Я вспомнила, что когда-то сравнивала с одиноким волком Рунова, теперь он больше напоминал мне шакала.

– Заметь все-таки, что я судья, а не палач, – запальчиво подхватил Поликарпов, Рунов таки задел его за живое.

– Ну и радуйся, – лениво отозвался Рунов, вставая. – Прощайте.

Он окончательно потерял интерес и к теме разговора, и ко всем присутствующим. Следом за ним на сто восемьдесят градусов развернулся Мальчик. Корчинский все еще находился в задумчивости, вероятно, обдумывал услышанное.

Я подошла к Поликарпову и присела рядом с ним на ступеньку, задев подолом юбки рассыпанные окурки «беломорин».

– Где вас можно найти? – спросила я.

– Нигде. – Он помолчал. – Пожалуй, я сам вас найду.
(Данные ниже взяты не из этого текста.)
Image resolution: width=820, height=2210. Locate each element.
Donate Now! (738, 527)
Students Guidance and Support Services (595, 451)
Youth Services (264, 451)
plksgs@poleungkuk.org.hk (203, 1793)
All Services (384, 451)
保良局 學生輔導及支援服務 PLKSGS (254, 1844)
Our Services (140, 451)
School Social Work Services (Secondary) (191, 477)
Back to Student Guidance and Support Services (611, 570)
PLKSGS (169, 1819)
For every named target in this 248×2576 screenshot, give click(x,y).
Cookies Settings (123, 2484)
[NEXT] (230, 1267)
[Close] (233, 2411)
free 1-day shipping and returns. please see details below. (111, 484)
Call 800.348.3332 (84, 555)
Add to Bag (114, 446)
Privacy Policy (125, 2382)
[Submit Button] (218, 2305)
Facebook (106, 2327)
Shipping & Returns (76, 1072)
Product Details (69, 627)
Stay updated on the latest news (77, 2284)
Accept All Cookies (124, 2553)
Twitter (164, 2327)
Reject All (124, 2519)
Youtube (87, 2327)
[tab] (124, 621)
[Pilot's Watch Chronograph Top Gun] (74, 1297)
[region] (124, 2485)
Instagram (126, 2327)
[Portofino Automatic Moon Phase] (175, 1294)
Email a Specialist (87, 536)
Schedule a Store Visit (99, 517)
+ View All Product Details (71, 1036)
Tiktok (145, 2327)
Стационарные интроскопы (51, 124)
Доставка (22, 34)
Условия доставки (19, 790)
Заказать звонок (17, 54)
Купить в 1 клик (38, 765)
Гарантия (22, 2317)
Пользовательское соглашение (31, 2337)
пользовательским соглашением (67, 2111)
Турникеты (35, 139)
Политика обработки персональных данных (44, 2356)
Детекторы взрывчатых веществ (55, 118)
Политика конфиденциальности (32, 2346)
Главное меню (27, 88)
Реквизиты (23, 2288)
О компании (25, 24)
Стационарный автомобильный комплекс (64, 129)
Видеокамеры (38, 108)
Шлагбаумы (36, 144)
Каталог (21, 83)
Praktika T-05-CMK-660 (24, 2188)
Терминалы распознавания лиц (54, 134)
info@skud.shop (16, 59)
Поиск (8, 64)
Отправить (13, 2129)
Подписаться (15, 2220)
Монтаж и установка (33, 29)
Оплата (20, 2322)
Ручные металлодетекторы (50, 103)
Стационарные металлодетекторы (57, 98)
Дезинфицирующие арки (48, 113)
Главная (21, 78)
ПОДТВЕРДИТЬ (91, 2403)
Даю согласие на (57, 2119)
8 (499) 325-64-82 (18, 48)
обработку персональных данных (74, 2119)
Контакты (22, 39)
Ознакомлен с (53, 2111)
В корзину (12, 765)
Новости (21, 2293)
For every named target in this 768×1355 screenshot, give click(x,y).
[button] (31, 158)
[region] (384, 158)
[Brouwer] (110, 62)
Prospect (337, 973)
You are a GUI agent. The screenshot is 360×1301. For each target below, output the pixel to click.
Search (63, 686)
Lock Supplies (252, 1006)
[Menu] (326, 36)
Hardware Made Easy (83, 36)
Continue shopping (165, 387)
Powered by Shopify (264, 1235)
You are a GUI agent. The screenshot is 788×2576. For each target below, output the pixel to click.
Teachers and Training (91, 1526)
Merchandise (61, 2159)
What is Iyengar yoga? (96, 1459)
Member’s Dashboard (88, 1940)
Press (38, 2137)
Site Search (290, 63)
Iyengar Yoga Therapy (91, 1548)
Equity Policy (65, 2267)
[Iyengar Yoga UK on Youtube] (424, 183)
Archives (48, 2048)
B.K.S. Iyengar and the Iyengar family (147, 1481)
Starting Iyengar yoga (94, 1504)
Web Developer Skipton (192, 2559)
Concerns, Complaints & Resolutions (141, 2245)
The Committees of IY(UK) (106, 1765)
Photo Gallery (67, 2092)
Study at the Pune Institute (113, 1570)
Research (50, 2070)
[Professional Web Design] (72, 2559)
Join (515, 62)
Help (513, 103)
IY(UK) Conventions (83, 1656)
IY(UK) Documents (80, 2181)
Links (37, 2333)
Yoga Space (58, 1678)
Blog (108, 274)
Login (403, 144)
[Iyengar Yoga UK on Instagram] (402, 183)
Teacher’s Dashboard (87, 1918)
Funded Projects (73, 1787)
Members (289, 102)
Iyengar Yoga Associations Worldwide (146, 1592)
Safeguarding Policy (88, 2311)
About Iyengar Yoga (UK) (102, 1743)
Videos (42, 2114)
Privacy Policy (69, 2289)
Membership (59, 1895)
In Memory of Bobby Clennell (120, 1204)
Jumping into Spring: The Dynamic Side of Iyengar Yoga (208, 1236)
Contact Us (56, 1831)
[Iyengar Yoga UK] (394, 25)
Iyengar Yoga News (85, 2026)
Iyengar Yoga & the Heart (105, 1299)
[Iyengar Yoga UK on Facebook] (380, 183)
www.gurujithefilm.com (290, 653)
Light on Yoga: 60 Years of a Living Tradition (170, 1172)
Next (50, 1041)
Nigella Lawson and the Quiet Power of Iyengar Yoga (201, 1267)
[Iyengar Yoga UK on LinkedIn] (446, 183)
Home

В холл вернулся Мальчик и, взяв меня под локоть, бесцеремонно приказал:

– Что расселась? Пошли!

* * *

В квартиру Рунова мы вернулись в полном составе: мы с Руновым, Мальчик, Тим и двое амбалов в кожаных куртках. Сейчас мне было странно видеть это уютное, прямо-таки семейное гнездышко, в котором все оставалось по-старому: та же роскошная мебель, те же розы, благоухающие в хрустальных вазах, и те же голуби, воркующие за окном. Но здесь тоже успела поселиться напряженная, давящая тишина. Я не смела шевельнуться, потому что в этой звенящей пустоте малейший шорох производил эффект камнепада в горах.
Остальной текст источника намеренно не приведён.